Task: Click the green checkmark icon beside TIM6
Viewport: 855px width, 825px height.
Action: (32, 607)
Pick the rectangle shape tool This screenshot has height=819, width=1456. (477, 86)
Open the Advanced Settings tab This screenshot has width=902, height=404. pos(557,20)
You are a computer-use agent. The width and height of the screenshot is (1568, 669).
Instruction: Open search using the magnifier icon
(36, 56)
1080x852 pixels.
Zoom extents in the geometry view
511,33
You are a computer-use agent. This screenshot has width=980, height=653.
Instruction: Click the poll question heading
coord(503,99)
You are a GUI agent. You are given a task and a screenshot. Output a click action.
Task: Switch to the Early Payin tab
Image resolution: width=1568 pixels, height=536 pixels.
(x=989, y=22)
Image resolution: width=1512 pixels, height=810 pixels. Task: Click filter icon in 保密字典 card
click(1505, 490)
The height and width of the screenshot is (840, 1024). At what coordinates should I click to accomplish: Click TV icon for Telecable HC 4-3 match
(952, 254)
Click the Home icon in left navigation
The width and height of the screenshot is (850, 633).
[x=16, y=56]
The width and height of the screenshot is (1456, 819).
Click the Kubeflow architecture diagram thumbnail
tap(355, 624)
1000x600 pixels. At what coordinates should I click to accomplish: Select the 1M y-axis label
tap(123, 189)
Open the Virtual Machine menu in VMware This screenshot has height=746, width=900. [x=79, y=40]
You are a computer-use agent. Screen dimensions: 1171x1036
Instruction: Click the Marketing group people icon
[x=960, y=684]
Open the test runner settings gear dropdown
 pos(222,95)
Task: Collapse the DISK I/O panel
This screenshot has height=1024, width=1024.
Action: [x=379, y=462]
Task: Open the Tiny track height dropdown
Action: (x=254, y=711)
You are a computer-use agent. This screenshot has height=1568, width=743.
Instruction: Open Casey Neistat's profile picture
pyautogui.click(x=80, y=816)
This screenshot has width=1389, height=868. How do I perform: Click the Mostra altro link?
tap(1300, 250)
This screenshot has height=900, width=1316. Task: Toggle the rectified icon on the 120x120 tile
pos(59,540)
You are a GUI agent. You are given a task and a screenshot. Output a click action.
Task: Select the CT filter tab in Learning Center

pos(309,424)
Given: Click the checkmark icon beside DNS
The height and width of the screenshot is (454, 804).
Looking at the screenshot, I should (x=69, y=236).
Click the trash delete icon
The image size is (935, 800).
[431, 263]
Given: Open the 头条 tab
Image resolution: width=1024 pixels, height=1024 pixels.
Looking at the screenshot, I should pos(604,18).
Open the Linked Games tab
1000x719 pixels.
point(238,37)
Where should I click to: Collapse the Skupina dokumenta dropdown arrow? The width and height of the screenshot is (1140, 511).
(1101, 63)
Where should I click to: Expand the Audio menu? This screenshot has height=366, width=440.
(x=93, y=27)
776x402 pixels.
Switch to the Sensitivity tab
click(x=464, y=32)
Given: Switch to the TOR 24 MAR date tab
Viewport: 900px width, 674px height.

======

* [Problem to solve] Reproduce all of the records above, replacing every occurrence of "Instruction" with "Command" and leaving everything else unchanged.

* [Task solution]
Task: Click the green checkmark icon beside TIM6
Viewport: 855px width, 825px height.
Action: (32, 607)
Pick the rectangle shape tool This screenshot has height=819, width=1456. (477, 86)
Open the Advanced Settings tab This screenshot has width=902, height=404. pos(557,20)
You are a computer-use agent. The width and height of the screenshot is (1568, 669).
Command: Open search using the magnifier icon
(36, 56)
1080x852 pixels.
Zoom extents in the geometry view
511,33
You are a computer-use agent. This screenshot has width=980, height=653.
Command: Click the poll question heading
coord(503,99)
You are a GUI agent. You are given a task and a screenshot. Output a click action.
Task: Switch to the Early Payin tab
Image resolution: width=1568 pixels, height=536 pixels.
(x=989, y=22)
Image resolution: width=1512 pixels, height=810 pixels. Task: Click filter icon in 保密字典 card
click(1505, 490)
The height and width of the screenshot is (840, 1024). At what coordinates should I click to accomplish: Click TV icon for Telecable HC 4-3 match
(952, 254)
Click the Home icon in left navigation
The width and height of the screenshot is (850, 633).
[x=16, y=56]
The width and height of the screenshot is (1456, 819).
Click the Kubeflow architecture diagram thumbnail
tap(355, 624)
1000x600 pixels. At what coordinates should I click to accomplish: Select the 1M y-axis label
tap(123, 189)
Open the Virtual Machine menu in VMware This screenshot has height=746, width=900. [x=79, y=40]
You are a computer-use agent. Screen dimensions: 1171x1036
Command: Click the Marketing group people icon
[x=960, y=684]
Open the test runner settings gear dropdown
 pos(222,95)
Task: Collapse the DISK I/O panel
This screenshot has height=1024, width=1024.
Action: [x=379, y=462]
Task: Open the Tiny track height dropdown
Action: (x=254, y=711)
You are a computer-use agent. This screenshot has height=1568, width=743.
Command: Open Casey Neistat's profile picture
pyautogui.click(x=80, y=816)
This screenshot has width=1389, height=868. How do I perform: Click the Mostra altro link?
tap(1300, 250)
This screenshot has height=900, width=1316. Task: Toggle the rectified icon on the 120x120 tile
pos(59,540)
You are a GUI agent. You are given a task and a screenshot. Output a click action.
Task: Select the CT filter tab in Learning Center

pos(309,424)
Given: Click the checkmark icon beside DNS
The height and width of the screenshot is (454, 804).
Looking at the screenshot, I should (x=69, y=236).
Click the trash delete icon
The image size is (935, 800).
[431, 263]
Given: Open the 头条 tab
Image resolution: width=1024 pixels, height=1024 pixels.
Looking at the screenshot, I should pos(604,18).
Open the Linked Games tab
1000x719 pixels.
point(238,37)
Where should I click to: Collapse the Skupina dokumenta dropdown arrow? The width and height of the screenshot is (1140, 511).
(1101, 63)
Where should I click to: Expand the Audio menu? This screenshot has height=366, width=440.
(x=93, y=27)
776x402 pixels.
Switch to the Sensitivity tab
click(x=464, y=32)
Given: Switch to the TOR 24 MAR date tab
Viewport: 900px width, 674px height.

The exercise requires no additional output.